Playwright Cain wrote in his preface that “the only thing we know with certainty about the event itself is that it could not possibly have occurred in the way the government claimed.” His play is what he calls “a plausible alternative.”
Cain’s Shakespeare (whom he calls Shagspeare) ponders whether to accept a commission from King James to write a play giving the king’s version of the Gunpowder Plot. Should Shag tell the truth if that would put people’s lives in danger? Is it morally right to turn in your friends to save your own neck in a time of witch hunts?
Arthur Miller explored these issues more successfully in 1953, HUAC’s heyday, in The Crucible. The issues never go away, though — Cain may have been hinting at parallels to the U.S. government’s treason allegations against Edward Snowden. Or, since Cain also is a Jesuit priest, he may just be focusing on the anti-Catholic hysteria in the era of the Tudors.
I appreciate imaginative suppositions based on real events. Itamar Moses’s Bach at Leipzig uses history inventively and humorously; other good plays include Amadeus, The Invention of Love, and The Night Thoreau Spent in Jail. Equivocation, however, is one of the more ponderous attempts in this noble genre.
The playwright includes myriad references to Shakespeare’s plays, English history, religion, moral choices, and gossip about leading characters. For instance, some scholars have speculated that King James (the father of English-language bibles) was bisexual. Ben Akerley wrote in The X-Rated Bible that “King James' favorite male lovers were the Earl of Somerset and the Duke of Buckingham.” This script includes a reference to the king “going off with Buckingham” and later shows King James chasing an actor who’s in drag.
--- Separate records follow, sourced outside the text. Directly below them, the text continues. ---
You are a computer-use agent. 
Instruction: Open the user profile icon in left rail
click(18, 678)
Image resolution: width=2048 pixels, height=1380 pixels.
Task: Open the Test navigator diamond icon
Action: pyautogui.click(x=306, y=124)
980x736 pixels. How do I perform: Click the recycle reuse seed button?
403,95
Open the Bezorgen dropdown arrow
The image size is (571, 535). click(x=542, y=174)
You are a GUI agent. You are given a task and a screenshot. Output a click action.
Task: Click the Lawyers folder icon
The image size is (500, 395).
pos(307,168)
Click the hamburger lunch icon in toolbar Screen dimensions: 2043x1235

But even if the rumors were true, the king’s sexual choices had nothing to do with the action in Equivocation. It’s a titillating distraction.
How best to please a king?
Cain’s play takes us back to 1606, the third year of the reign of King James. Shagspeare, at age 42 (played as a much older-looking man by Eric Hissom), is the most prominent playwright of his time. The king’s henchman, Robert Cecil (Dan Hodge), offers him money to write a drama that will present the king’s version of events. Shag debates the request and interviews participants to discover what really happened. Eventually he refuses the commission and writes, instead, Macbeth, centered on King James’s Scottish ancestors to curry favor with the new monarch.
As vividly directed by Terrence Nolen, the play depicts the brutal lengths to which governments will go to investigate acts of supposed treason. Equivocation also is strong in showing the comradery of members of Shag’s company, energetically played by Anthony Lawton, Ian Merrill Peakes, Sean Lally, and Dan Hodge (doubling roles).
Cain adds a family drama in which Shakespeare regrets the death at age 11 of his son Hamnet while he avoids closeness with Hamnet’s twin, Judith, played engagingly by Campbell O’Hare. This is quite touching and also makes us think about the theme of reconciliation with daughters that permeates Shakespeare’s last plays, The Winter’s Tale, Cymbeline, and The Tempest.
Oddly, Equivocation barely mentions Shakespeare’s elder daughter, Susanna, and avoids the much-written-about possibility that Shakespeare himself was a Catholic. In a play centered on the hostility of the crown toward Catholics, that’s a strange avoidance.